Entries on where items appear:
========
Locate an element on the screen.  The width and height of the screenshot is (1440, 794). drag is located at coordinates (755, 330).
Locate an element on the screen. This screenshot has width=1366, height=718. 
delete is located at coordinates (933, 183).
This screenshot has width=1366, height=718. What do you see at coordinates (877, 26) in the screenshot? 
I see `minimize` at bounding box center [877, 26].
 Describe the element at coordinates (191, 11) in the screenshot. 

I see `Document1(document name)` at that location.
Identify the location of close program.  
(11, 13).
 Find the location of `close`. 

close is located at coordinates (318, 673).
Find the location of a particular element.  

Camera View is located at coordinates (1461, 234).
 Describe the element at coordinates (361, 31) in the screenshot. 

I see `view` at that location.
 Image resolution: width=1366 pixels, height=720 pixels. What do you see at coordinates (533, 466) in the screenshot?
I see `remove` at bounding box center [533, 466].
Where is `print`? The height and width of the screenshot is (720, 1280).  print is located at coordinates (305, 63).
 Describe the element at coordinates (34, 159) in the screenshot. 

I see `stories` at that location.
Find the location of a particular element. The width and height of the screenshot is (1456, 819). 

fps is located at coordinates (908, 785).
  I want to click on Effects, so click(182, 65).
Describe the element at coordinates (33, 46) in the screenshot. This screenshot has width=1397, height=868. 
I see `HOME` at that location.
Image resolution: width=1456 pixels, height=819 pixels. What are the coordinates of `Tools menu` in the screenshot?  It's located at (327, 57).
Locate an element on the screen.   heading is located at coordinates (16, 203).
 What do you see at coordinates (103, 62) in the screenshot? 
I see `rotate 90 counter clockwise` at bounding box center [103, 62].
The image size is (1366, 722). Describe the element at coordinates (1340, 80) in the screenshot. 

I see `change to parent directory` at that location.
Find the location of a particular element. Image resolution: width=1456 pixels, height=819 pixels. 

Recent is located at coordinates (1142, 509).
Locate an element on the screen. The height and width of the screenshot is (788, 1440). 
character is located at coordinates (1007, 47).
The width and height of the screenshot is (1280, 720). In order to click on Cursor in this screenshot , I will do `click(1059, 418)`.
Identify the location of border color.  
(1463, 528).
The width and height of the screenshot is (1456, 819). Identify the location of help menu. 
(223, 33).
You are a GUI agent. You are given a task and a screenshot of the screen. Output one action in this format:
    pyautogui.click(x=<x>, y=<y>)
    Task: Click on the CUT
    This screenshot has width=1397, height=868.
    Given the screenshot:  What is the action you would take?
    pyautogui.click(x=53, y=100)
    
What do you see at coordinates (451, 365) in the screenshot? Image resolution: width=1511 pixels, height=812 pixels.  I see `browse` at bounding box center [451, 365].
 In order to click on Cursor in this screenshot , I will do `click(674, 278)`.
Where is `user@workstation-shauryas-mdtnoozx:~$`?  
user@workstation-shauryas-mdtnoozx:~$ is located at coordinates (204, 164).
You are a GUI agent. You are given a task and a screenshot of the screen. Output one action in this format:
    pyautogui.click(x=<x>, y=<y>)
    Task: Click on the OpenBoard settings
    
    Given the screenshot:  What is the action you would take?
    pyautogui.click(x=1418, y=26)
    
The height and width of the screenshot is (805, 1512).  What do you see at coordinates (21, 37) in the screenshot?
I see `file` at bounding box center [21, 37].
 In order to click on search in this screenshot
========
GOAL OF THE EXERCISE: Output these rows again word for word, from the first row to the last.

WRITTEN SOLUTION:
Locate an element on the screen.  The width and height of the screenshot is (1440, 794). drag is located at coordinates (755, 330).
Locate an element on the screen. This screenshot has width=1366, height=718. 
delete is located at coordinates (933, 183).
This screenshot has width=1366, height=718. What do you see at coordinates (877, 26) in the screenshot? 
I see `minimize` at bounding box center [877, 26].
 Describe the element at coordinates (191, 11) in the screenshot. 

I see `Document1(document name)` at that location.
Identify the location of close program.  
(11, 13).
 Find the location of `close`. 

close is located at coordinates (318, 673).
Find the location of a particular element.  

Camera View is located at coordinates (1461, 234).
 Describe the element at coordinates (361, 31) in the screenshot. 

I see `view` at that location.
 Image resolution: width=1366 pixels, height=720 pixels. What do you see at coordinates (533, 466) in the screenshot?
I see `remove` at bounding box center [533, 466].
Where is `print`? The height and width of the screenshot is (720, 1280).  print is located at coordinates (305, 63).
 Describe the element at coordinates (34, 159) in the screenshot. 

I see `stories` at that location.
Find the location of a particular element. The width and height of the screenshot is (1456, 819). 

fps is located at coordinates (908, 785).
  I want to click on Effects, so click(182, 65).
Describe the element at coordinates (33, 46) in the screenshot. This screenshot has width=1397, height=868. 
I see `HOME` at that location.
Image resolution: width=1456 pixels, height=819 pixels. What are the coordinates of `Tools menu` in the screenshot?  It's located at (327, 57).
Locate an element on the screen.   heading is located at coordinates (16, 203).
 What do you see at coordinates (103, 62) in the screenshot? 
I see `rotate 90 counter clockwise` at bounding box center [103, 62].
The image size is (1366, 722). Describe the element at coordinates (1340, 80) in the screenshot. 

I see `change to parent directory` at that location.
Find the location of a particular element. Image resolution: width=1456 pixels, height=819 pixels. 

Recent is located at coordinates (1142, 509).
Locate an element on the screen. The height and width of the screenshot is (788, 1440). 
character is located at coordinates (1007, 47).
The width and height of the screenshot is (1280, 720). In order to click on Cursor in this screenshot , I will do `click(1059, 418)`.
Identify the location of border color.  
(1463, 528).
The width and height of the screenshot is (1456, 819). Identify the location of help menu. 
(223, 33).
You are a GUI agent. You are given a task and a screenshot of the screen. Output one action in this format:
    pyautogui.click(x=<x>, y=<y>)
    Task: Click on the CUT
    This screenshot has width=1397, height=868.
    Given the screenshot:  What is the action you would take?
    pyautogui.click(x=53, y=100)
    
What do you see at coordinates (451, 365) in the screenshot? Image resolution: width=1511 pixels, height=812 pixels.  I see `browse` at bounding box center [451, 365].
 In order to click on Cursor in this screenshot , I will do `click(674, 278)`.
Where is `user@workstation-shauryas-mdtnoozx:~$`?  
user@workstation-shauryas-mdtnoozx:~$ is located at coordinates (204, 164).
You are a GUI agent. You are given a task and a screenshot of the screen. Output one action in this format:
    pyautogui.click(x=<x>, y=<y>)
    Task: Click on the OpenBoard settings
    
    Given the screenshot:  What is the action you would take?
    pyautogui.click(x=1418, y=26)
    
The height and width of the screenshot is (805, 1512).  What do you see at coordinates (21, 37) in the screenshot?
I see `file` at bounding box center [21, 37].
 In order to click on search in this screenshot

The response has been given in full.